What the Phoenicians brought to the world is nothing short of impressive. The syllabic writing, developed in Byblos at around 1000 BC highly influenced the Aramaic and Greek alphabet, which was adopted by the Greeks in around 8 BC. The Greek word Biblia, meaning book, and the English word Bible, stemmed from Byblos which was the Greek name (and perhaps ultimately Egyptian) for the Phoenician city of Gebal.
Frequently invaded, the Phoenicians submitted to their ever-changing rulers but were still allowed to pursue their economic enterprises. Thanks to the Phoenicians, the Persian fleets of Darius and Xerxes were executed with perfection for their successful invasion of Greece. Commercial and religious connections were established with Egypt in around 3000 BC and continued for 400 years until the Amorites invaded Phoenicia.

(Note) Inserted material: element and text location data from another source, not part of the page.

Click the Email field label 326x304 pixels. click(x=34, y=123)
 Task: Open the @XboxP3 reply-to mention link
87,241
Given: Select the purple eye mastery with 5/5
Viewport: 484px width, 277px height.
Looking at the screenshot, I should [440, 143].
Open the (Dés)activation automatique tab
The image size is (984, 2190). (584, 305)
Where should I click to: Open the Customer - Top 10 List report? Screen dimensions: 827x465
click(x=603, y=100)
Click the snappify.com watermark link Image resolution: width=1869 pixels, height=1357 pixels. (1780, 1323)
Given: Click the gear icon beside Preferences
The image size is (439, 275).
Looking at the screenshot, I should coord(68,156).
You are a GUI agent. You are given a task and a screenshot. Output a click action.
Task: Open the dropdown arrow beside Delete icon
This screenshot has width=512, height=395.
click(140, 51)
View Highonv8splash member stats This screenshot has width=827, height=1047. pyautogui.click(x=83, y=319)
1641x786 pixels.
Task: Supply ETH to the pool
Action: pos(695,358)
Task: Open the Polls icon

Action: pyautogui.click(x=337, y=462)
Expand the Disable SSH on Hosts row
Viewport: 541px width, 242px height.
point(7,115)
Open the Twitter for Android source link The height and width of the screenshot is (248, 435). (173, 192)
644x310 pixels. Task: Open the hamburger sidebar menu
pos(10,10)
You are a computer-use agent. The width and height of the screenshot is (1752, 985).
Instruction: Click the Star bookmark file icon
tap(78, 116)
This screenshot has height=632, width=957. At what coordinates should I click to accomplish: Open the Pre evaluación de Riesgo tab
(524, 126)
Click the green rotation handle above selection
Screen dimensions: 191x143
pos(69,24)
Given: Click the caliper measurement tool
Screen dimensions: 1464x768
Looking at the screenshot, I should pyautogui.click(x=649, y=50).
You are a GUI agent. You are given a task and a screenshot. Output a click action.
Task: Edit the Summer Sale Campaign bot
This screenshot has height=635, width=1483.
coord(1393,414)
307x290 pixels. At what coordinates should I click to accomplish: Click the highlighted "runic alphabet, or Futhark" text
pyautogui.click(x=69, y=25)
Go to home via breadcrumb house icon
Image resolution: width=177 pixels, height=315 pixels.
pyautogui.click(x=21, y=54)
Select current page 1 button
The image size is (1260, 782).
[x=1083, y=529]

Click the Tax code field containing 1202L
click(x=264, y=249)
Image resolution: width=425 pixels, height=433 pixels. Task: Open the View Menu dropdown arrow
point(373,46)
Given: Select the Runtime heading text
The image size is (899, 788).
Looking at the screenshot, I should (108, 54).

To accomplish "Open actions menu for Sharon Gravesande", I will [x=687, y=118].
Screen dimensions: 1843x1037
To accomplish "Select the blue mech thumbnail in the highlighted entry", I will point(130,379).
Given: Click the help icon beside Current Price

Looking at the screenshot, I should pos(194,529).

Apart from the alphabet, what are the greatest legacies the Phoenicians left behind? They reopened trade routes connecting the Egyptian and Mesopotamian civilizations after a hiatus period, they invented a more democratic social structure than any other prior the Athenian revolution, were a strong influence on the development of the Greek constitutional government, as the first explorers beyond the Straits of Gibraltar, they were additionally the first to colonise the Western Mediterranean in a significant way and were a heavy influence on Greek, Etruscan, Roman and less so Iberian and Celtic civilizations from the 8th century and beyond. Considering the colossal advancements and undeniable influence in the creation of one of the best political systems we still revere over 2000 years later, we all have something to thank the Phoenicians for.